My ITP has become worse because my platelet count has stayed low since that 2017 appointment. Due to my counts consistently staying low, and sometimes dropping below 15,000, I have also had to have some platelet transfusions. My oncologist had me try many different medications and treatments to try to help my disorder, including: prednisone, Promacta®, Rituxan®, Nplate®, IVIG with platelet transfusions – or just platelet transfusions, and two bone marrow biopsies. Nplate® is the only drug that has helped my platelets rise, but I dealt with painful soreness in my legs and joints each time I had the shot.
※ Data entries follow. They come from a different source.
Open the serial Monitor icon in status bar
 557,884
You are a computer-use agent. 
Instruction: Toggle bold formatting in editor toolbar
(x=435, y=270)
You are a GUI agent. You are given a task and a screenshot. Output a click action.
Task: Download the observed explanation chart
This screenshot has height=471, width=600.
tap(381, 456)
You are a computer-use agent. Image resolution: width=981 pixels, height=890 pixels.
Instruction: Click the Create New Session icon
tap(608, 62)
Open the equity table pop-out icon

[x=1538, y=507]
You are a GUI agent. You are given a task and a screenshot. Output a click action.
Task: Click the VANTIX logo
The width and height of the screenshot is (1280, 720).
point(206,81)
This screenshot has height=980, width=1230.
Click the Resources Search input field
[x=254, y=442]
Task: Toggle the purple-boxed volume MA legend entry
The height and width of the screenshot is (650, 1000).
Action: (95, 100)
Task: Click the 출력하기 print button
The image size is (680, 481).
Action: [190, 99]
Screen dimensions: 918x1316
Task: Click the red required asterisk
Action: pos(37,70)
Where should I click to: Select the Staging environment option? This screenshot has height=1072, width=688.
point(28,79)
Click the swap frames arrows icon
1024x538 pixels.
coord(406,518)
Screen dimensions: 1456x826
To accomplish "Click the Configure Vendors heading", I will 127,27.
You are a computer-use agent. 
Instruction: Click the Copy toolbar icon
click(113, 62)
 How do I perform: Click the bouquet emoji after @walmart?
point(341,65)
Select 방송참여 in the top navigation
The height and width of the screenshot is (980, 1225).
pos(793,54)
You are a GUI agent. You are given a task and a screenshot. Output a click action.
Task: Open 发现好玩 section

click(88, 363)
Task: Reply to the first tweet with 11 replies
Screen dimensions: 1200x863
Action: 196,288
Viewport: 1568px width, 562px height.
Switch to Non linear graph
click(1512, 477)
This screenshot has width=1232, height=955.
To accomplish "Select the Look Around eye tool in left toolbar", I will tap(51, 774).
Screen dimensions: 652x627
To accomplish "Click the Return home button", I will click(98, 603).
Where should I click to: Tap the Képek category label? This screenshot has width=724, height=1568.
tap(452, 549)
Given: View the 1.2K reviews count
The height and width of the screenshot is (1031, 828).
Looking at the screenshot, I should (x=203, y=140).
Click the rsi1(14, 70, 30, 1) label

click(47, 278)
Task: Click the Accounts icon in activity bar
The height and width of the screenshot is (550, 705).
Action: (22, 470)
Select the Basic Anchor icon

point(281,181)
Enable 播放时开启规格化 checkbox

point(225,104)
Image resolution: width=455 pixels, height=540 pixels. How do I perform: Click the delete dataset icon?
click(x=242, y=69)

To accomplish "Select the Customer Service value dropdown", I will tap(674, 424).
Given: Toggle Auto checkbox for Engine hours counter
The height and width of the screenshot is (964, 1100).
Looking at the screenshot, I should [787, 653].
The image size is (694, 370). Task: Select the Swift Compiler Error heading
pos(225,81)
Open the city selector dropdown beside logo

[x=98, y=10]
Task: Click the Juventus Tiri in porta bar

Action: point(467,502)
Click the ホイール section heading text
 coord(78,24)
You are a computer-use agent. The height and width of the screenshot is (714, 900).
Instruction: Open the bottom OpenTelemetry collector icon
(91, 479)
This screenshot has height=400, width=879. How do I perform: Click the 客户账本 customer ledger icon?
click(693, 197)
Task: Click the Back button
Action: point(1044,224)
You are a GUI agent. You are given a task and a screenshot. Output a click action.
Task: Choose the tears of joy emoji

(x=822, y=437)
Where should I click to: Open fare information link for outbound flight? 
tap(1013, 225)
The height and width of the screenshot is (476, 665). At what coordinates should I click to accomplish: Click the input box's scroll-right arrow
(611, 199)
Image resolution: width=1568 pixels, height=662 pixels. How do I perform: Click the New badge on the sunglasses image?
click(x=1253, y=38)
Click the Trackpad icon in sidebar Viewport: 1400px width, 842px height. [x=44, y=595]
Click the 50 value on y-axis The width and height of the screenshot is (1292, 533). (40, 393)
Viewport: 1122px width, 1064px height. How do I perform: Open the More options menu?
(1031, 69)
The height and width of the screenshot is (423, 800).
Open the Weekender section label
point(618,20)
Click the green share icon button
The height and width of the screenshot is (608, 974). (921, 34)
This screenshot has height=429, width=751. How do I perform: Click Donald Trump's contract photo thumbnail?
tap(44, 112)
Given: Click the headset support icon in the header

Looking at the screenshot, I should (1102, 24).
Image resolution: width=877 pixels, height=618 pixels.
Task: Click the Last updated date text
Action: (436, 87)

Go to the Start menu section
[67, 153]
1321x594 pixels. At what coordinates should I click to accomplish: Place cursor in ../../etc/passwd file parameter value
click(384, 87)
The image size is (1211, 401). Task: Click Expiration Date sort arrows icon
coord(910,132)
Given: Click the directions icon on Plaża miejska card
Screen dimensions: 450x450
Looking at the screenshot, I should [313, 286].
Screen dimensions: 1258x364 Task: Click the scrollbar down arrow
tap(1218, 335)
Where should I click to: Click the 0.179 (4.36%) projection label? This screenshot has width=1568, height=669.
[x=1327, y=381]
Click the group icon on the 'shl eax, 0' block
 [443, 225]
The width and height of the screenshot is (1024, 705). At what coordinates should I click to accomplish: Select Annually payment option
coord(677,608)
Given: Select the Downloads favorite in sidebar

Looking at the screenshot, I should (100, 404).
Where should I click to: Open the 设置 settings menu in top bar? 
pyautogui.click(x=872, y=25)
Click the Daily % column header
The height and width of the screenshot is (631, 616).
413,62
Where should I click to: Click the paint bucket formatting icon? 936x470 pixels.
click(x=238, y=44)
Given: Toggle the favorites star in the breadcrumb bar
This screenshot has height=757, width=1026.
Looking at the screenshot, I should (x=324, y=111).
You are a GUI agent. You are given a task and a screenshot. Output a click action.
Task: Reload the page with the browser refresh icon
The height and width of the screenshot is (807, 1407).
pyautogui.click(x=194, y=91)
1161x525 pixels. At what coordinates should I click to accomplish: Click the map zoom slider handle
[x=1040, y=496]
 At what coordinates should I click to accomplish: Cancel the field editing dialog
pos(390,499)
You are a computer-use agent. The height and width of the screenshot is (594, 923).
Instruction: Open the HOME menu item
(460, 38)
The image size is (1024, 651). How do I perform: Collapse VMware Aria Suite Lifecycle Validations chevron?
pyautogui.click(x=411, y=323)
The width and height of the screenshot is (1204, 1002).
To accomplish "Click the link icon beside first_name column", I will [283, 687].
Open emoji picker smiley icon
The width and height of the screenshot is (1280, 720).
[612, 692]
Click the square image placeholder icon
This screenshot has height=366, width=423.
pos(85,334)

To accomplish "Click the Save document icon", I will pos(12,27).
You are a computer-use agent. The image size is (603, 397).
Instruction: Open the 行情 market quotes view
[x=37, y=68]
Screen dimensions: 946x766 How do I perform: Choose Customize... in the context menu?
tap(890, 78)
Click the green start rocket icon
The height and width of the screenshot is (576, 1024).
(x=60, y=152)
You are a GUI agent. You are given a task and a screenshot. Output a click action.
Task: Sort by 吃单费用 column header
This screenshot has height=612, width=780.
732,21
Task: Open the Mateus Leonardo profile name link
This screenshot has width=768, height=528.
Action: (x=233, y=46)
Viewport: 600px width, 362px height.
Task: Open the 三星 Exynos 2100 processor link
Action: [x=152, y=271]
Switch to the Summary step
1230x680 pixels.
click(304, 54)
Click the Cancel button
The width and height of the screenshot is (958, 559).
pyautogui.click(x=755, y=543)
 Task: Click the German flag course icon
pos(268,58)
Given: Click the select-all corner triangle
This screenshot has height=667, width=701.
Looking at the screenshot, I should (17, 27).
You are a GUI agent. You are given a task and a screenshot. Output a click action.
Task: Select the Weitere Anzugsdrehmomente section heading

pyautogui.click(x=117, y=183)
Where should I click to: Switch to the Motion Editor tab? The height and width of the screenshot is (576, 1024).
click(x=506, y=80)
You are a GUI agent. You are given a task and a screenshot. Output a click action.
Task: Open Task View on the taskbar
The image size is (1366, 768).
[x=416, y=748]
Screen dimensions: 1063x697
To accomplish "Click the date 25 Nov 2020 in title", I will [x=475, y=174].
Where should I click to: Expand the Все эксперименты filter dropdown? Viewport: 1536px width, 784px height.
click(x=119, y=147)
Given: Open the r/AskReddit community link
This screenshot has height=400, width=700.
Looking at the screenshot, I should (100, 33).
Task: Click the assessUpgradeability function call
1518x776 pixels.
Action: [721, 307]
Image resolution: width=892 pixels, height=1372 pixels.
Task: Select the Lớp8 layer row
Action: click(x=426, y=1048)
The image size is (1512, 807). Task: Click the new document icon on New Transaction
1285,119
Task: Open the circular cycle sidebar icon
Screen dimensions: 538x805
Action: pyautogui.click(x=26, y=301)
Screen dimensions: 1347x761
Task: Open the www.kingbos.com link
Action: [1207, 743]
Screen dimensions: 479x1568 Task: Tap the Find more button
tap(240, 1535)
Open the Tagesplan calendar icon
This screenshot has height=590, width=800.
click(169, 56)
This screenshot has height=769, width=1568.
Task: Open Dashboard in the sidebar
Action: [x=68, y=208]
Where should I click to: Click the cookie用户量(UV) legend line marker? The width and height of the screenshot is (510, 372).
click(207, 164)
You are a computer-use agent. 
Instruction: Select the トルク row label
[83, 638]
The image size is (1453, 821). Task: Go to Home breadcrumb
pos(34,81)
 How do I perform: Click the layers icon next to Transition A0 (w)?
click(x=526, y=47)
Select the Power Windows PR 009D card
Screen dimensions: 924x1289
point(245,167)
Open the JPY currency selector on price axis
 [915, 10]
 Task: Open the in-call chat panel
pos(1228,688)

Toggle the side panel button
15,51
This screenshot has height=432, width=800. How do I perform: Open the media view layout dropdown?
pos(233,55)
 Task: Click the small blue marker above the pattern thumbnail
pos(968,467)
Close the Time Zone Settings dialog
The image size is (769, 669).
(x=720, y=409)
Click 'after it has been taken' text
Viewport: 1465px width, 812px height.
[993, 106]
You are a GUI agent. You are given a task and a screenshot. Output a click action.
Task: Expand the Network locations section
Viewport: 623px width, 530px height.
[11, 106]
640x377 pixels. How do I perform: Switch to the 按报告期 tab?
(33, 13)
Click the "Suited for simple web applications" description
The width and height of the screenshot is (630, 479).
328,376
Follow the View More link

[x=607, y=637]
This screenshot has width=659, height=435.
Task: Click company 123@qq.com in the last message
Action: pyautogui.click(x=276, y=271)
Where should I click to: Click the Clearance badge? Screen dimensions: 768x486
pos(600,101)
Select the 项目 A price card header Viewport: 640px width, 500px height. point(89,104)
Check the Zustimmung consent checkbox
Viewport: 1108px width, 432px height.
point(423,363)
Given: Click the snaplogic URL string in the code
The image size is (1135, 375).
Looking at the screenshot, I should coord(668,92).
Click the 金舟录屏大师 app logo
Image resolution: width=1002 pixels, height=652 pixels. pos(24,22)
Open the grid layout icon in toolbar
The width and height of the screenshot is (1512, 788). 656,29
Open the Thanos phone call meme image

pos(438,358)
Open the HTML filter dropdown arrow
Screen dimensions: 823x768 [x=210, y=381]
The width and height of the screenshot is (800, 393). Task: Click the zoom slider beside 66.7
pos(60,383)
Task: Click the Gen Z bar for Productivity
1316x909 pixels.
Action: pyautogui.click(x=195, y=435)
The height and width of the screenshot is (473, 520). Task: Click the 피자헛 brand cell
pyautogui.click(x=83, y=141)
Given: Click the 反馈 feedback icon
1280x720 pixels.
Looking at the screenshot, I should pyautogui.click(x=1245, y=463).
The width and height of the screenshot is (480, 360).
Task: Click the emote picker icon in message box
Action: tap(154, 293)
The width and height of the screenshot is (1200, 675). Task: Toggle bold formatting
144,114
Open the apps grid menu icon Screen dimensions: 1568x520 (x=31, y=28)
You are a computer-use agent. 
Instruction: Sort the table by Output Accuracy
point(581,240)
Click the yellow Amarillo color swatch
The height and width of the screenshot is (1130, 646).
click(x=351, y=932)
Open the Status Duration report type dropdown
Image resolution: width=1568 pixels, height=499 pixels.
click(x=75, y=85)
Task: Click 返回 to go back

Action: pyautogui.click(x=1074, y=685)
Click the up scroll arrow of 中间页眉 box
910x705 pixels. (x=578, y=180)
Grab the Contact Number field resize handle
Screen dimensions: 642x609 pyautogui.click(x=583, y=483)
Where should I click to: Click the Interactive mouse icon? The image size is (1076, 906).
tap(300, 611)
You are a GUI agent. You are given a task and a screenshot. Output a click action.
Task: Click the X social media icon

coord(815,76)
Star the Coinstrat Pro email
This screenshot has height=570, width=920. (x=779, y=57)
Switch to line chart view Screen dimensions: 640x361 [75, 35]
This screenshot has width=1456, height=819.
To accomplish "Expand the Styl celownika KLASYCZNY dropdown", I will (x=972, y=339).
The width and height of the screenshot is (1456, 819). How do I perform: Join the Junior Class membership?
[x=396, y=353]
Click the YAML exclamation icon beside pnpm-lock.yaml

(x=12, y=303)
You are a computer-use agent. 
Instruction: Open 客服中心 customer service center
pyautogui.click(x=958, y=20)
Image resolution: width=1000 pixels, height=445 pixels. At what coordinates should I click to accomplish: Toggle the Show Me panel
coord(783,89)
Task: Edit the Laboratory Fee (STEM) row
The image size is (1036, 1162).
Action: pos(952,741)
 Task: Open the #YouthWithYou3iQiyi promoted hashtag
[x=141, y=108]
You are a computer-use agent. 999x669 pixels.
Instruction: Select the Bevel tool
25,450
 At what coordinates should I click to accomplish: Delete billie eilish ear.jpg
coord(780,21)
The other medications did not work for me, nor were there any significant findings in my biopsies.

I then had a splenectomy in December 2018 at Roswell Park in Buffalo, NY. They gave me platelets during the procedure. We were hoping that my ITP would get under control after removing my spleen, but my platelets did not rise. This past July I tried Tavalisse®. It did not work for me. I have still been needing transfusions, with or without IVIG, to bring my platelet count up, but the number drops again and again. I have been going to my oncologist for weekly CBC blood work ever since having the splenectomy.

I also have three teeth that need to be pulled out, but in February 2020 my oncologist told me that it is too risky to have the extractions, and it is also risky for me to even have fillings with Novocain. My mouth is very sore because of the teeth I need pulled, and my gums are always swollen. I will be talking to another oncologist in Buffalo about this situation.

I am still continuing to have platelet transfusions when my count goes below 13,000, as well as transfusions to boost my hemoglobin when that drops to 7. My oncologist seems to believe that he has tried me on most medications to treat ITP, and none of them have worked for me. I am mentally and physically exhausted from having to go to the doctor weekly for blood work, and on top of that having to have these transfusions so often. I just want to get to the bottom of all of this and hopefully figure out what we have to do to help my condition.”